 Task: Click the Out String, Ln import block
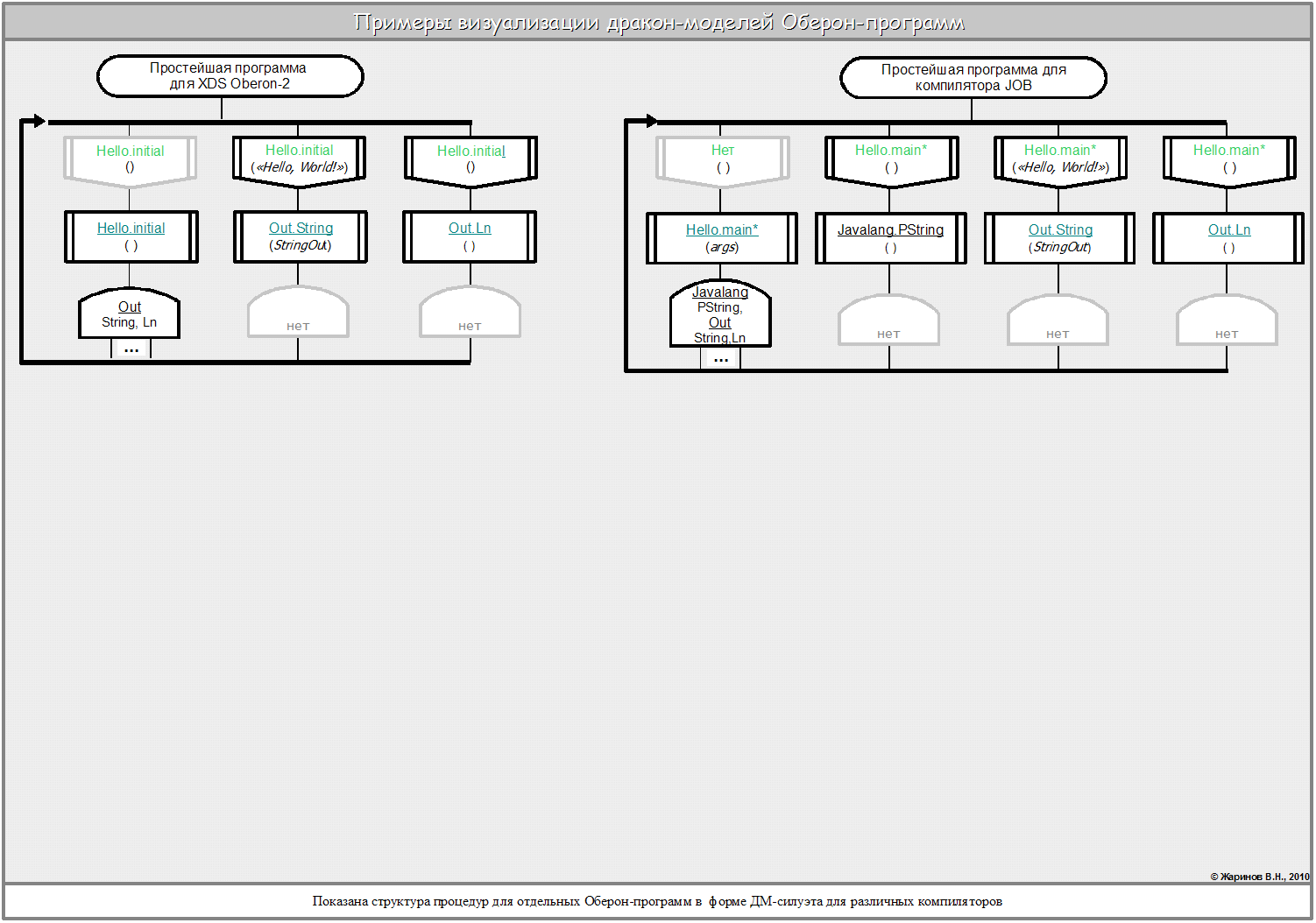(130, 315)
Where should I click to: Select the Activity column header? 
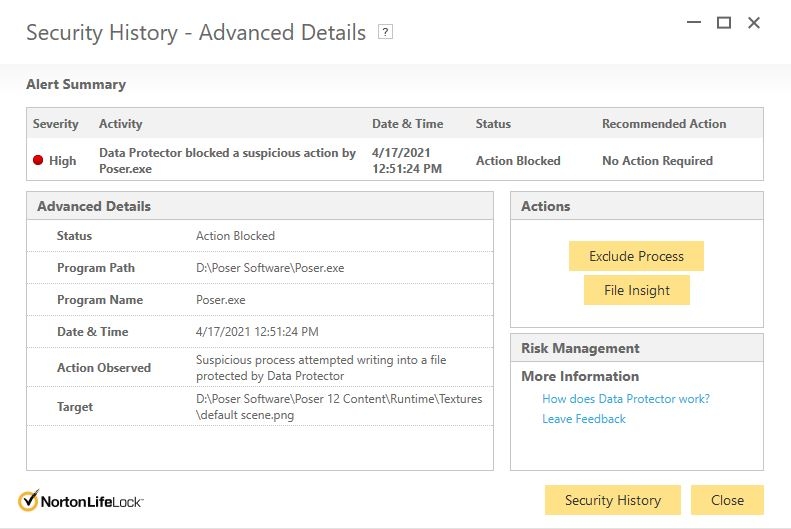click(x=120, y=124)
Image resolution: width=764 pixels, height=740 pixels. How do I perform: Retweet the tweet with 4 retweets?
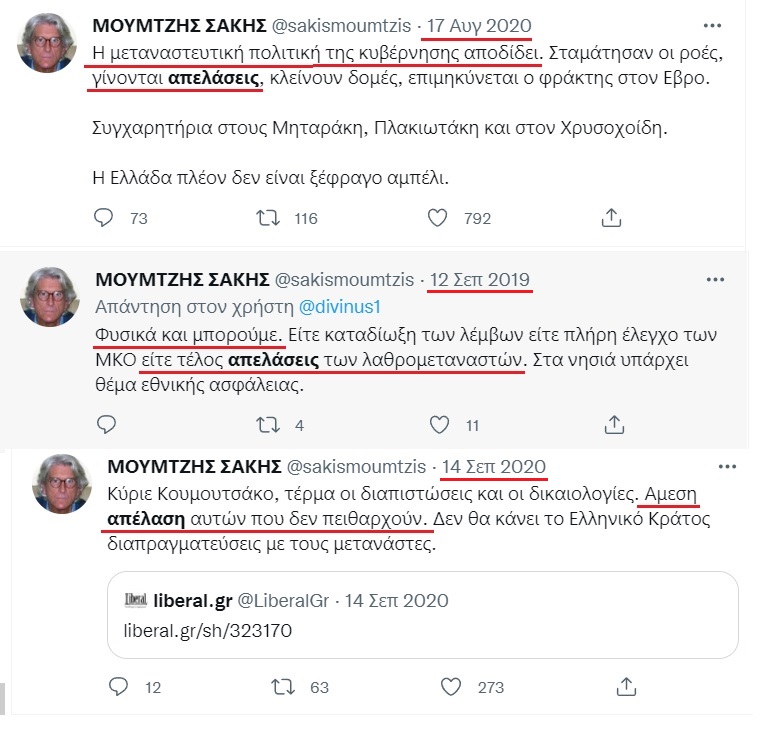pos(268,424)
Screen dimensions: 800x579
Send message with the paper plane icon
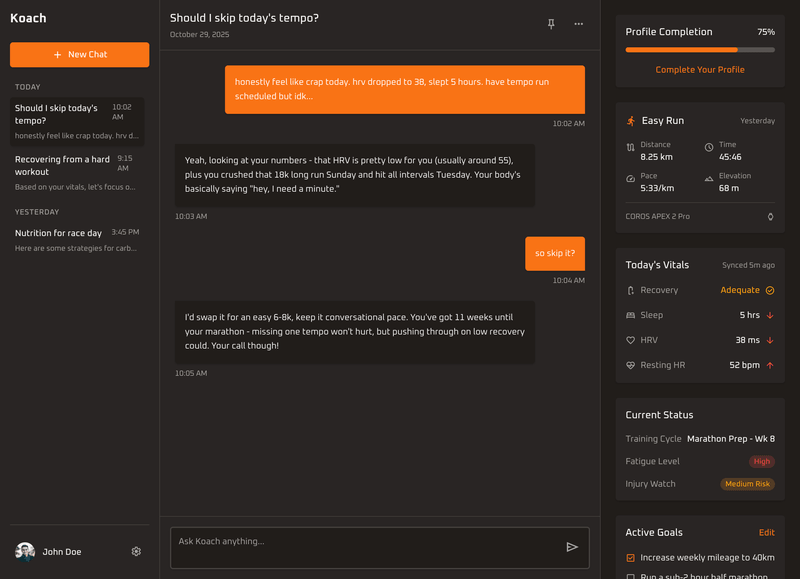pos(572,547)
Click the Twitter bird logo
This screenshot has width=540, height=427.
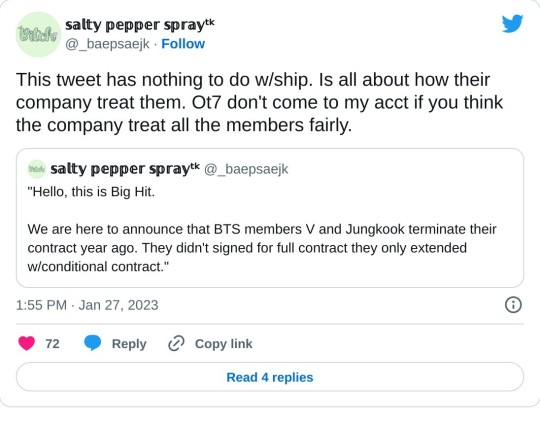coord(512,23)
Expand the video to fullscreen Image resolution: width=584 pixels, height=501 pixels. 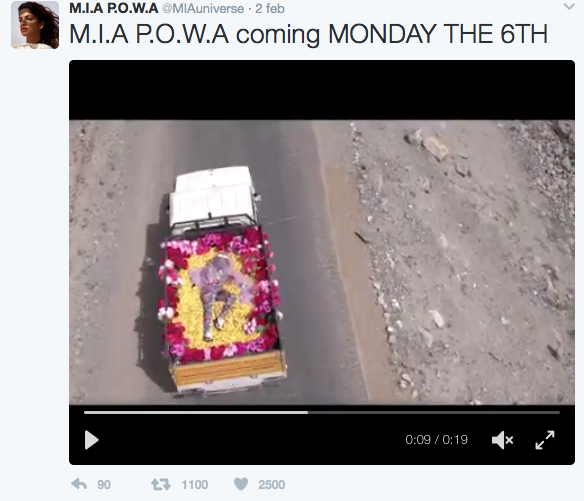(545, 440)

----------------

TASK DESCRIPTION: Leaving out each picture, repeat exactly the lines above from the one that contains "Where should I" through the one that contains "Click the Twitter bird logo".

RESULT BELOW:
Where should I click to: Select the Activity column header? 
click(x=120, y=124)
Image resolution: width=764 pixels, height=740 pixels. How do I perform: Retweet the tweet with 4 retweets?
pos(268,424)
Screen dimensions: 800x579
Send message with the paper plane icon
pos(572,547)
Click the Twitter bird logo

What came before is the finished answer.